▶ **ЗАДАНИЕ A**:
Ответьте по исходному отрывку:
(i) Почему тяжелым оказался 1943 год?
(ii) Какую инициативу распространили после зимы 1943—1944 годов?
(iii) Когда и с каким дипломом рассказчик последнего абзаца приехал на Урал?
····················
Очень сложной задачей оказалось принять эвакуированных людей. Наш маленький городок состоял в основном из личных домиков, коммунального жилья почти не было. Мы встречали эшелоны, ставили людей с чемоданами и узлами в шеренгу и… вели на очередную улицу, подводили к очередному дому и оставляли одну из семей появившейся на стук хозяйке. И не помню случая, чтобы кто-то отказался принять эвакуированных.

…Всех нас в то время выручали огороды. Картошку и овощи выращивали все. Но тяжелым оказался 1943 год — дождем смыло весь урожай. Это грозило дистрофией. Как от нее спастись? Очень помогли дрожжи, выдавались по два ведра на цех. Начальник цеха приглашал мастера, смену рабочих, первую кружку растворенных дрожжей пил сам, потом заставлял всех остальных. Неприятно, но надо!

Месяца три пили эти дрожжи, а дистрофию побороли. После тяжелой зимы 1943—1944 годов распространили инициативу «Каждой семье вырастить не менее 100 кочанов капусты». И вырастили. Таких трудных моментов, какие пришлось пережить в сорок третьем, больше не было.

Наш завод — кусочек Урала, опорного края державы — успешно справился со сложными заданиями в годы войны и заслуженно был награжден орденом Трудового Красного Знамени.

М. А. АНАНЬИН,

парторг Усть-Катавского вагоностроительного завода


В феврале 1941 года я приехал на Урал с новеньким дипломом выпускника МВТУ. Приехал на завод, который только начинал свое существование. Когда пришла война, в густом болотистом лесу стояло всего несколько двухэтажных деревянных домов… Некоторые семьи рабочих жили еще в землянках… Молодых специалистов разместили на частных квартирах. Я жил в городе. Утром вставал в пять утра, на трамвае добирался до вокзала, потом поездом до Уржумки и пять километров пешком до проходной.
····················
▶ **ЗАДАНИЕ B**:
Сдвиньте на 101 координаты в ответах записей во фрагменте, который начинается строкой с «Viewport: 732px width, 437px» и заканчивается строкой с «pos(190,138)»: выведите только эти строки вместе с запросами и прибавьте 101 к каждому числу координат. Картинки в ответ не включайте.

▶ **ДАННЫЕ ДЛЯ ЗАДАНИЯ**:
····················
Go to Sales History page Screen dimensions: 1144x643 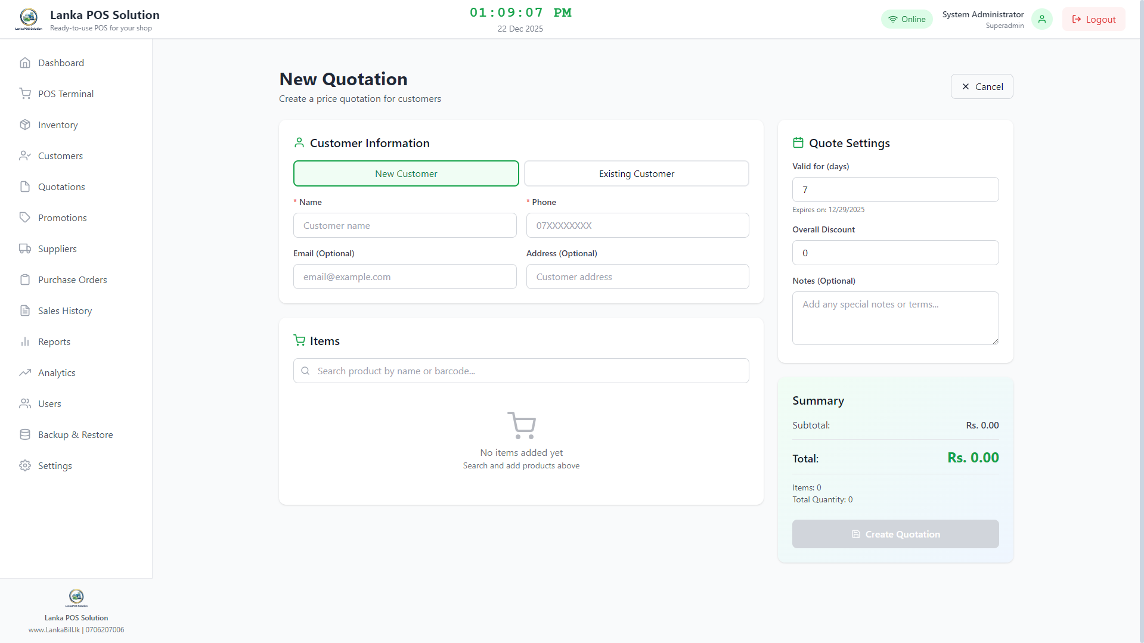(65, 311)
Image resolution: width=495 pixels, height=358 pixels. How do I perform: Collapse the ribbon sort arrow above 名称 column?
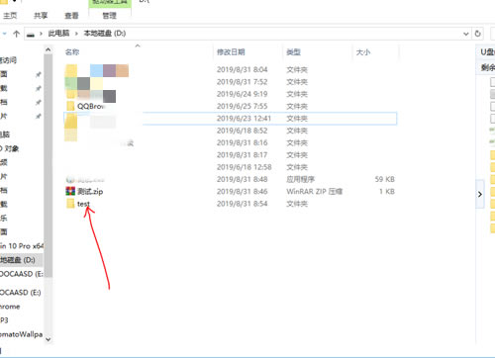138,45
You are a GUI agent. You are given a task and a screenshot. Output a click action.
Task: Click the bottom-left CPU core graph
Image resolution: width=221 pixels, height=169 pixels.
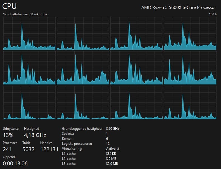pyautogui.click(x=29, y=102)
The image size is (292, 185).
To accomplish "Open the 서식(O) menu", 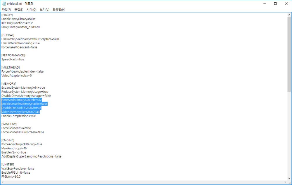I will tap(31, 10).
····················
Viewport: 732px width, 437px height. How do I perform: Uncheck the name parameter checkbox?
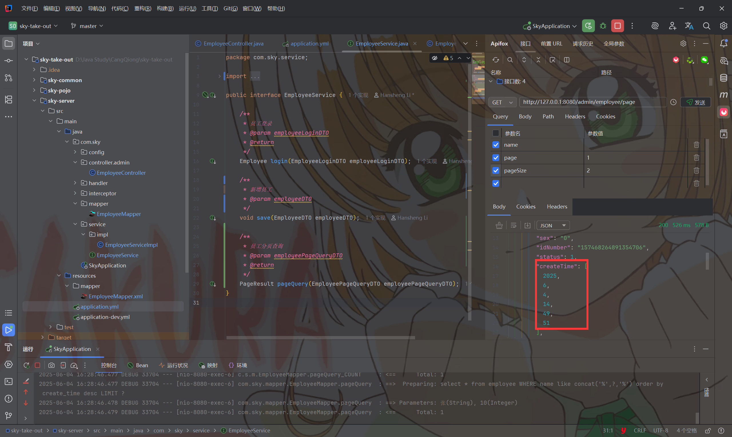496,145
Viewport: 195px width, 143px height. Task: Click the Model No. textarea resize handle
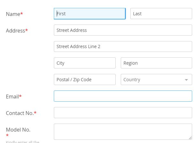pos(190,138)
····················
▶ **ГОТОВЫЙ ОТВЕТ A**:
(i) Дождем смыло весь урожай.
(ii) «Каждой семье вырастить не менее 100 кочанов капусты».
(iii) В феврале 1941 года, с дипломом выпускника МВТУ.

▶ **ГОТОВЫЙ ОТВЕТ B**:
Viewport: 732px width, 437px height. How do I perform: Uncheck the name parameter checkbox?
597,246
Viewport: 195px width, 143px height. Task: Click the Model No. textarea resize handle
pos(291,239)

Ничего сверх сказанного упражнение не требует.